The data START
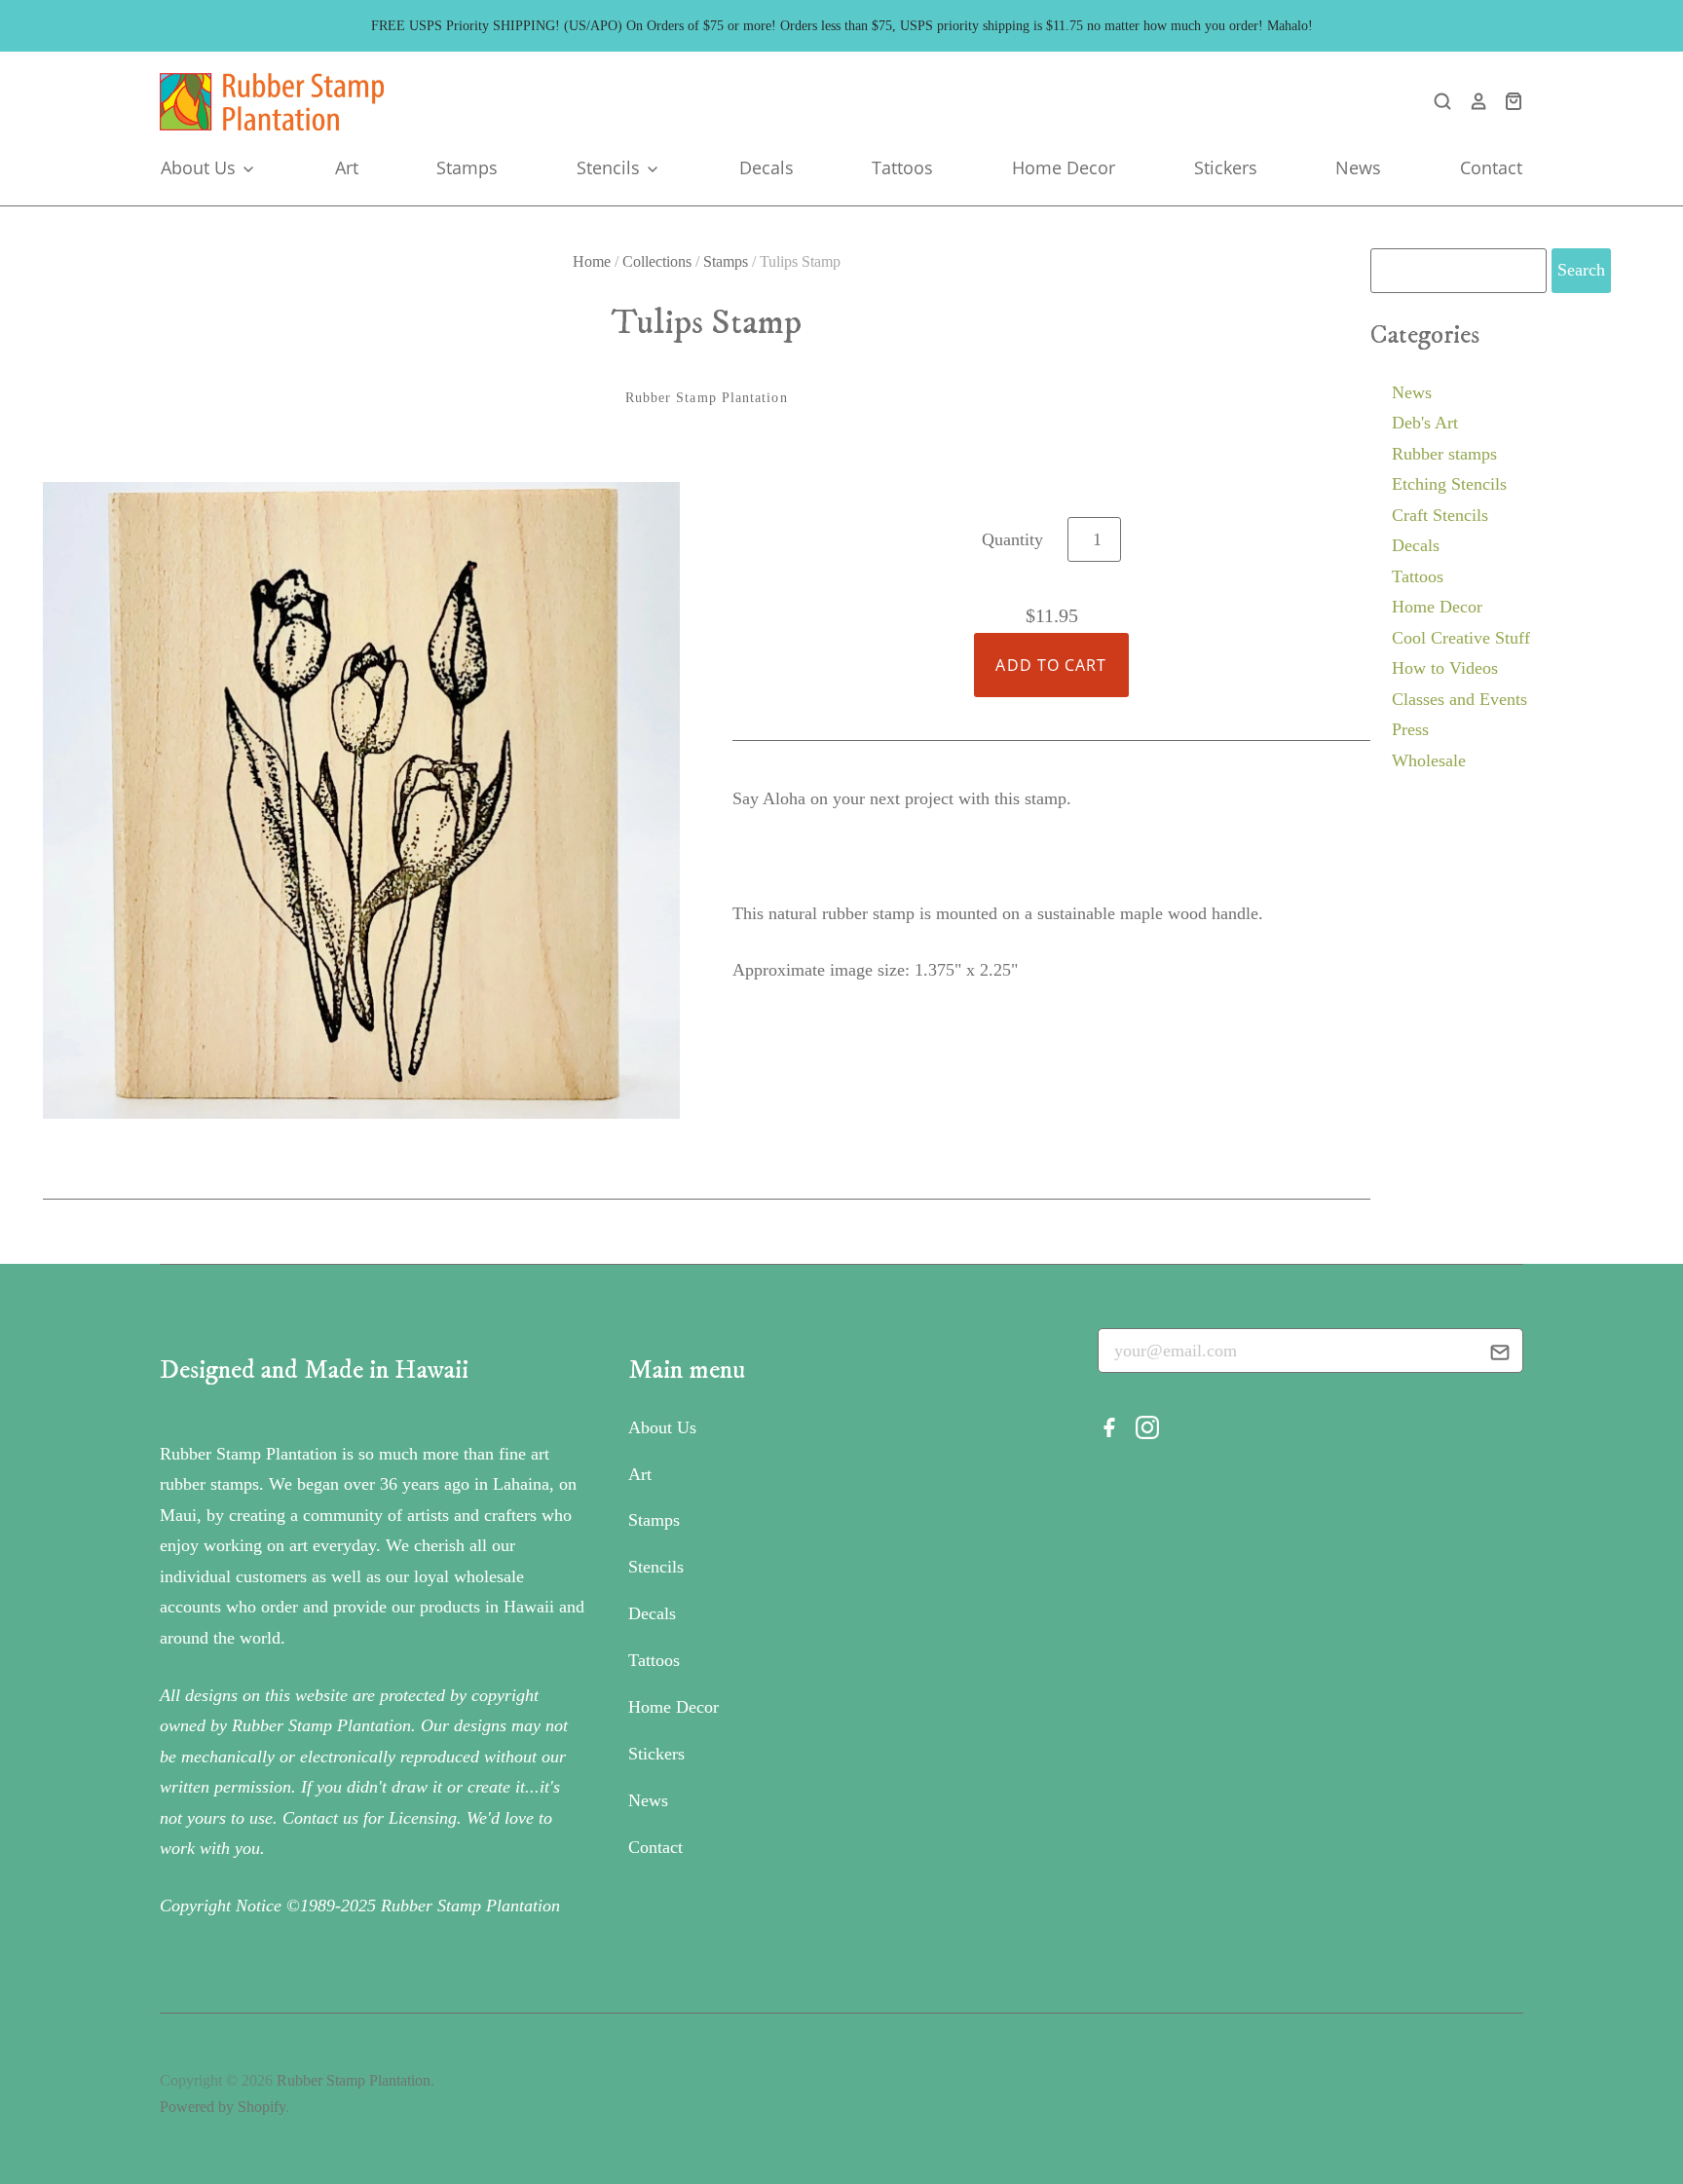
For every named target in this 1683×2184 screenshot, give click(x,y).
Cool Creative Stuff (1461, 638)
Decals (766, 167)
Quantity (1012, 539)
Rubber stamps (1444, 453)
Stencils (611, 167)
The data END
Problem requirements: When you retype the data above, match every line exactly and leave the pictures behind.

Response to the exercise:
For every named target in this 1683×2184 screenshot, give click(x,y).
Cool Creative Stuff (1461, 638)
Decals (766, 167)
Quantity (1012, 539)
Rubber stamps (1444, 453)
Stencils (611, 167)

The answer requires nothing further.